Plain gold chains rarely survive. They were either melted down to create new jewelry for rapidly changing fashions or sold when cash was needed. Many of those that have survived come from shipwrecks. Displayed in Mel Fisher Maritime Heritage Museum in Key West are variants of this chain type recovered from the Spanish treasure ships, the Atocha and its sister ship the Santa Margarita, that sunk in a hurricane off the Florida Keys in 1622. Romantically called pirate’s gold, similar chains came from the wreck of the Nuestra Señora de la Concepcion in 1638 found near Manilla. Royal treasuries are another source for gold chains, such as those of the Wittelsbach family, the Dukes of West Pomerania, and the Dukes of Saxony. Few are ever available on the art market.
This long gold chain is composed of 126 oval-shaped links that have been interlocked and soldered together, arriving at a length of approximately 110 cm. (approximately three and a half feet).

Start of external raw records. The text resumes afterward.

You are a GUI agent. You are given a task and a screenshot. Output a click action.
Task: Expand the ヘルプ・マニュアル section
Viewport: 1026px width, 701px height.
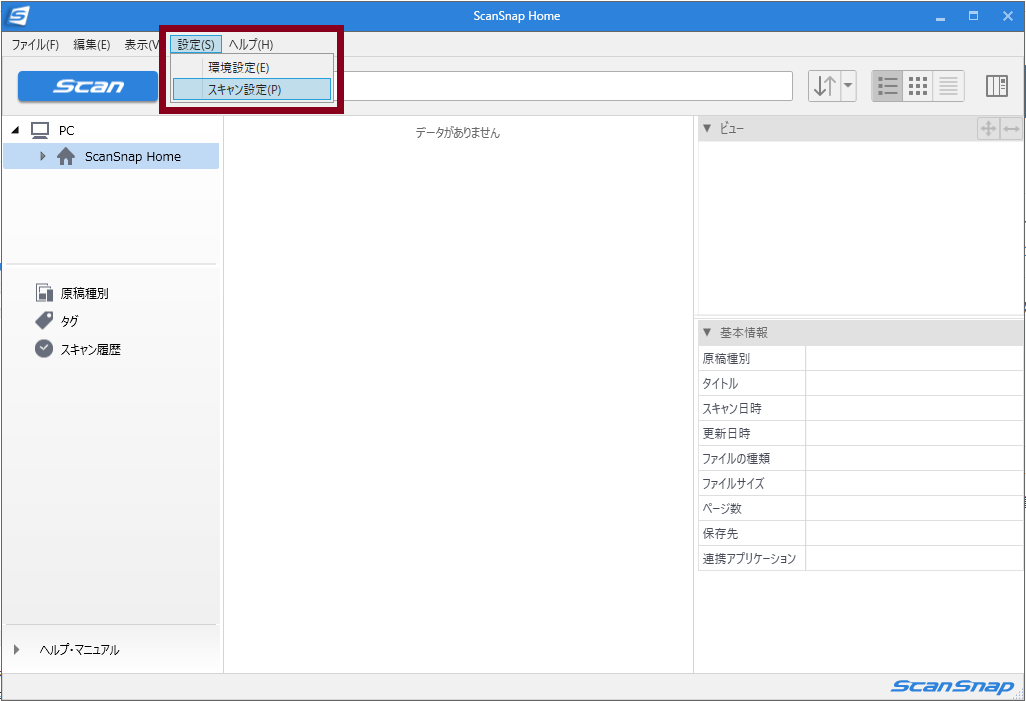point(16,650)

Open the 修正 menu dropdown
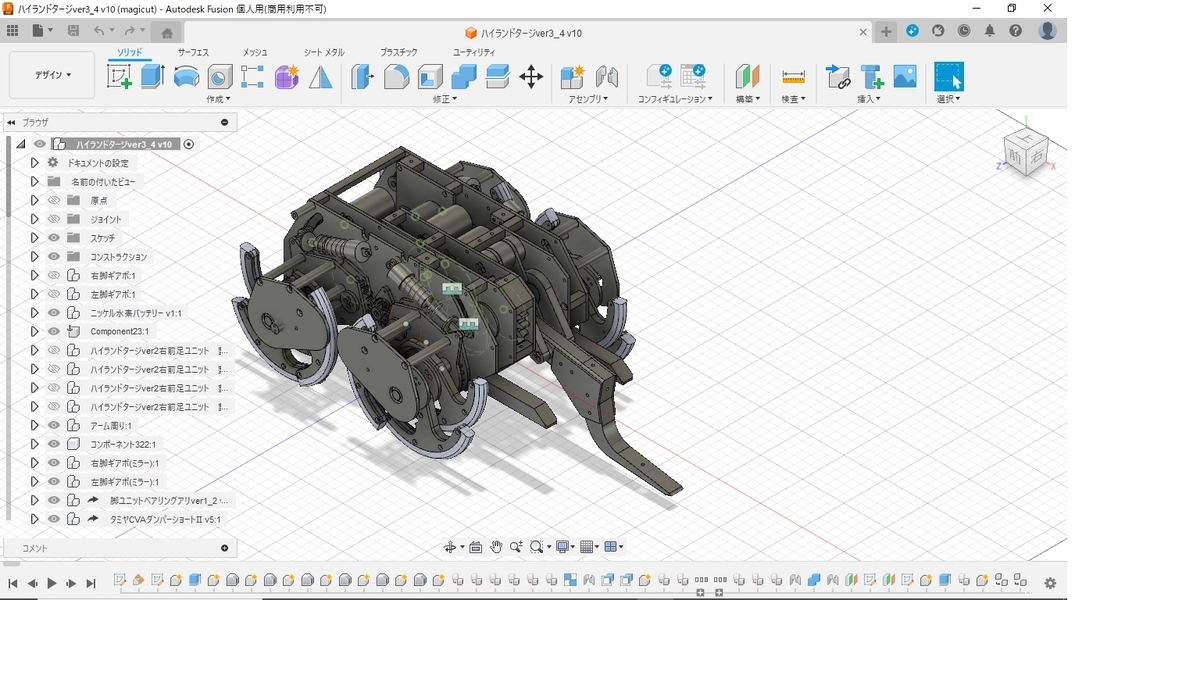point(445,99)
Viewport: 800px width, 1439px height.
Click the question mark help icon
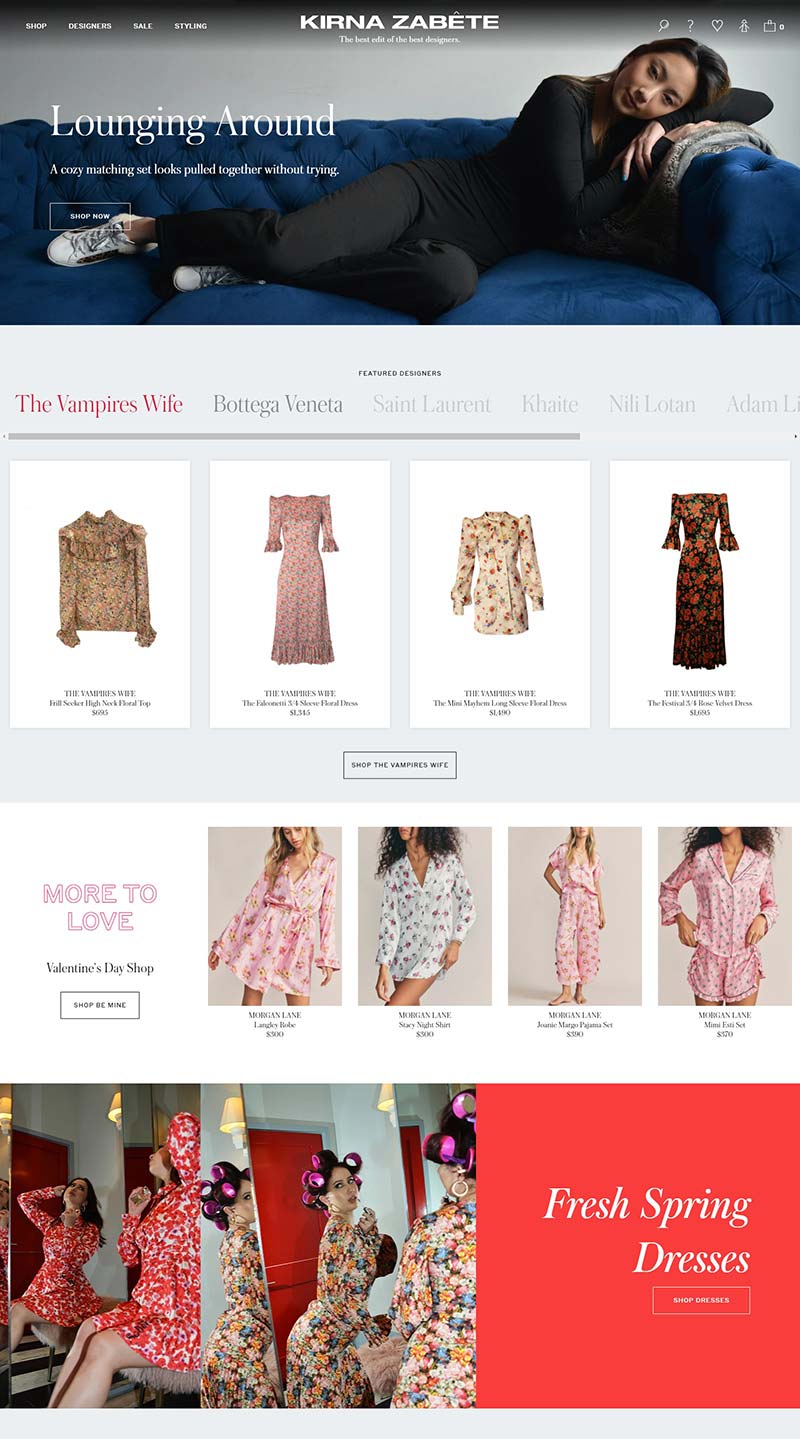point(690,26)
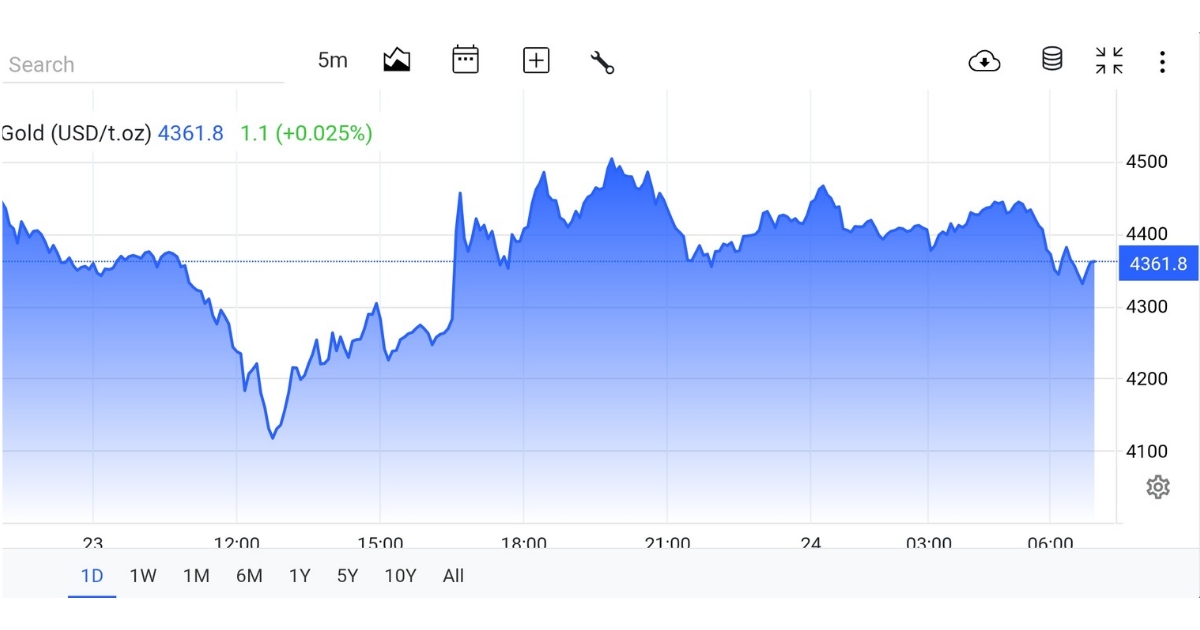Open the chart type icon
This screenshot has height=630, width=1200.
[397, 60]
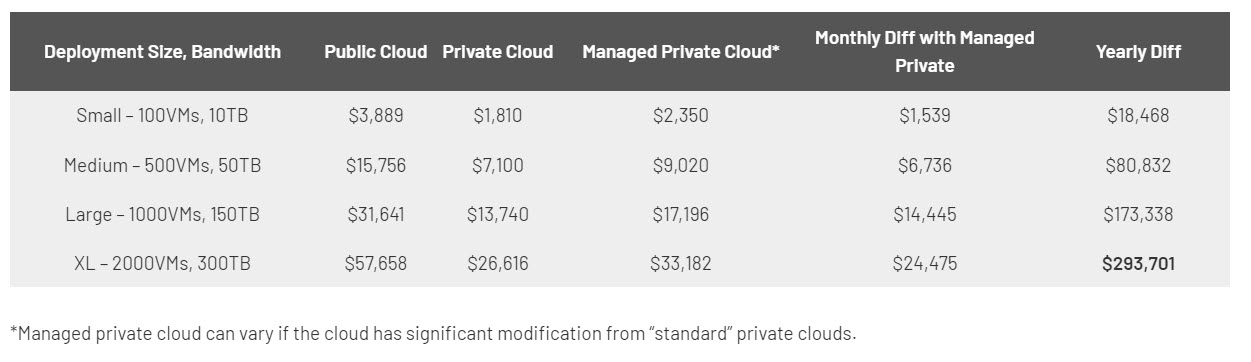Click the Managed Private Cloud* header
This screenshot has height=362, width=1251.
point(680,52)
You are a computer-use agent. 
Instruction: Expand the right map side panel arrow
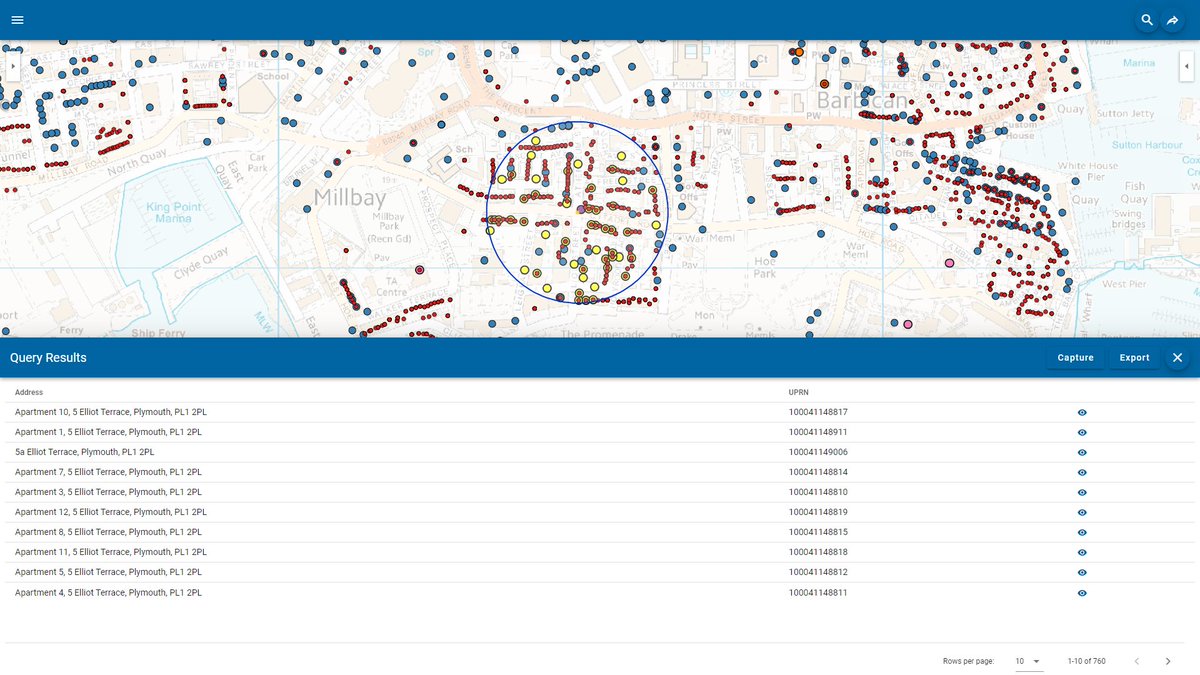(x=1187, y=66)
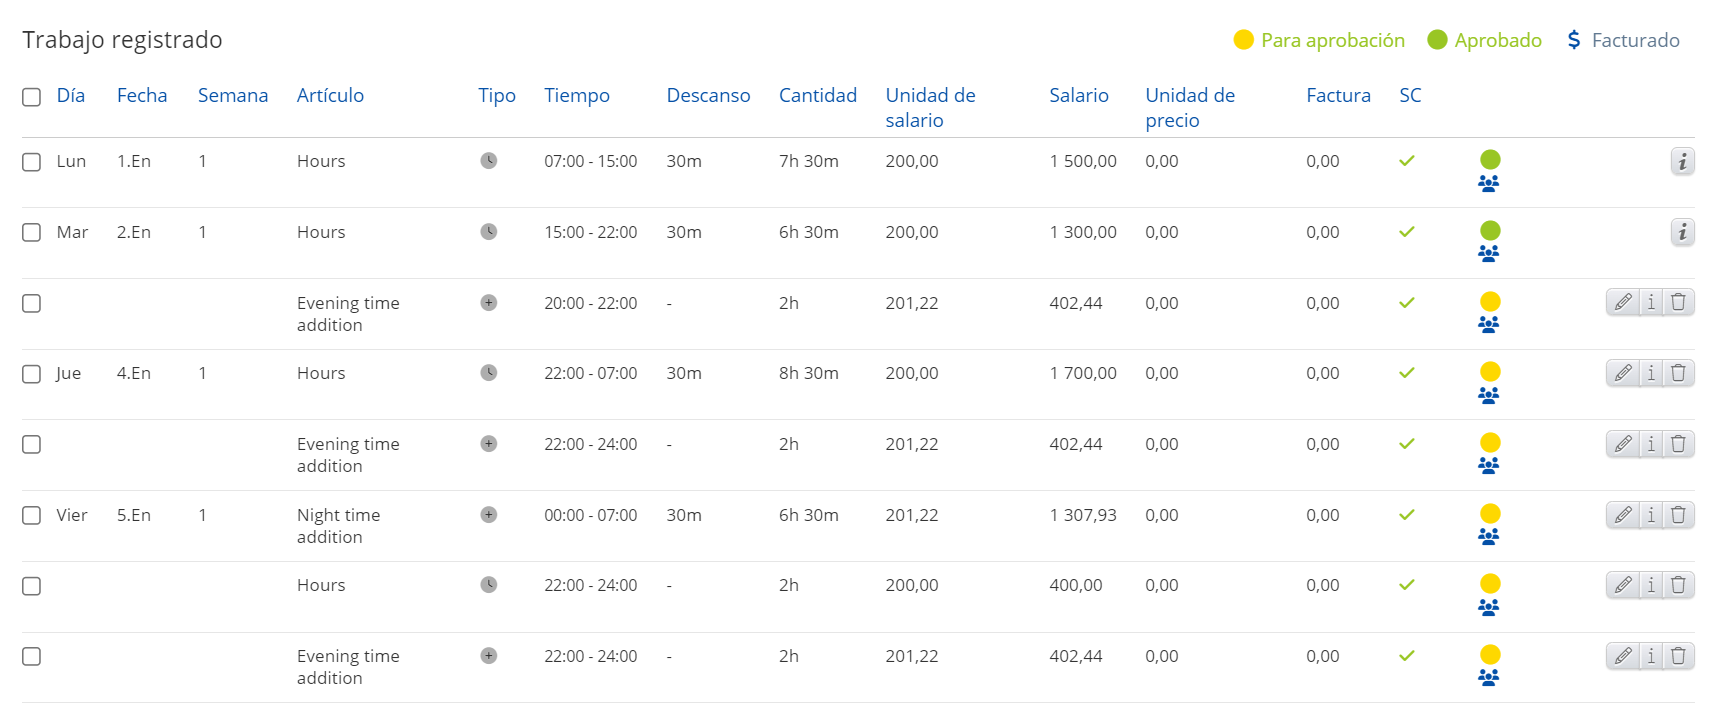Click info icon on Lun 1.En row

tap(1682, 161)
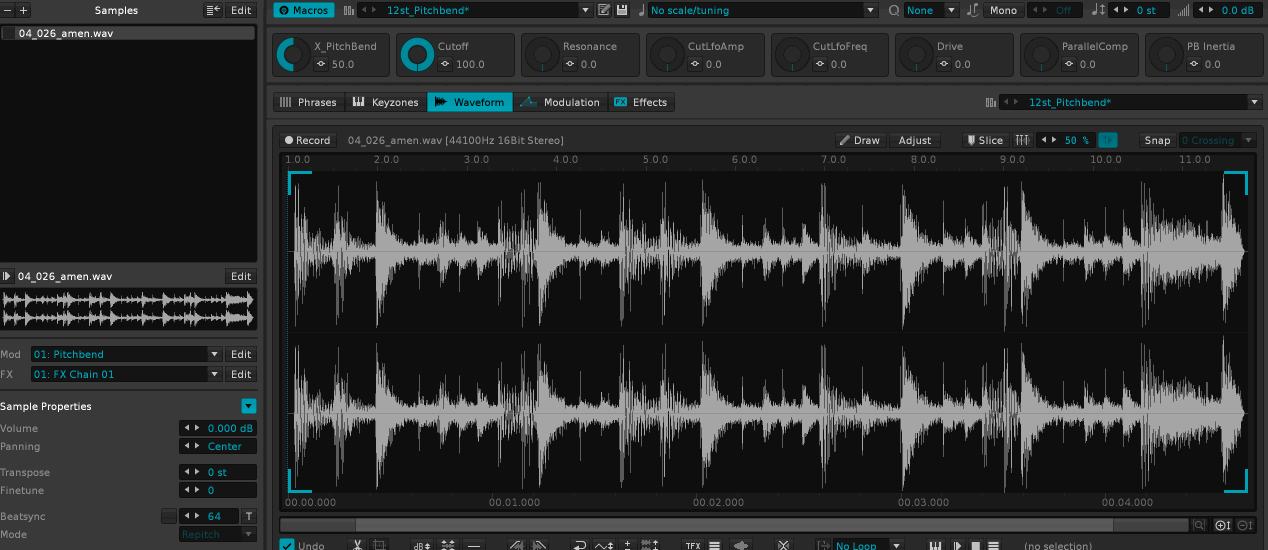Remove the sample with the minus icon

coord(8,10)
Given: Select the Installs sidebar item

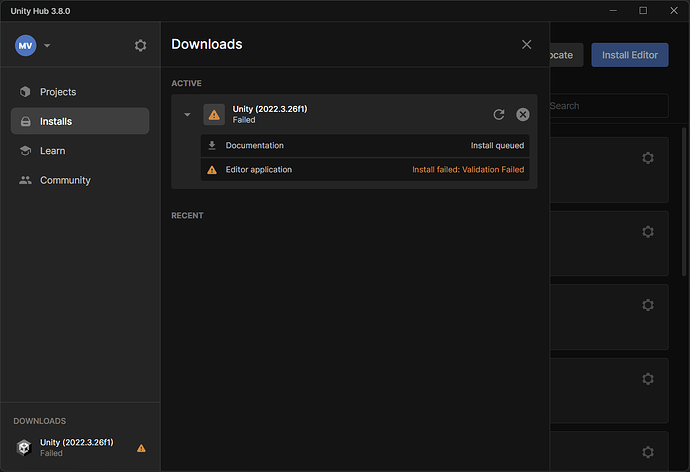Looking at the screenshot, I should [56, 121].
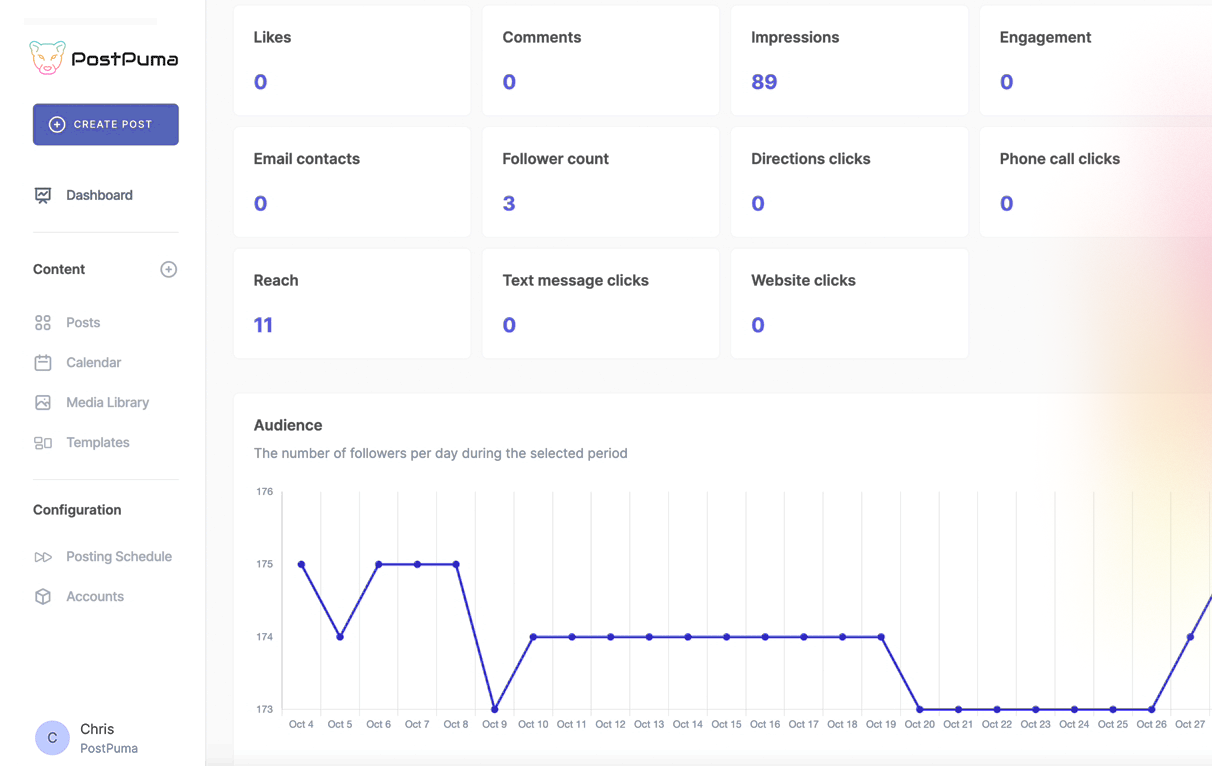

Each link is made of an oval, cylindrical form with a protruding wide central ridge.
Chains like this could be looped around the neck several times or worn off shoulder, and they appear in Renaissance and Baroque paintings. Marguerite Numan wears a remarkably similar chain in her donor portrait in the Haneton Triptych, painted c. 1520-1521 by Bernard van Orley (1487-1541) for the first secretary of the Grand Council of Emperor Charles V. Pictured with other luxury goods, a nautilus cup and a musk apple, warning of the transience of life, a comparable chain – this one with a suspended pendant – features in a Dutch Vanitas still-life painting by Pieter Claesz dated 1638.
For chains in shipwrecks, see Mathers et al 1990, pp. 185-242 and Mathewson 1986, pp. 113-115, as well as the exh. cat. La joyería Española 1998, no. 86. For chains in ducal
treasuries, see Stolleis/Himmelheber 1977, exh. cat. Princely Magnificence 1980, no. 125; and Nagel 2009. On chains in general, Cappellieri 2018, pp. 46-63.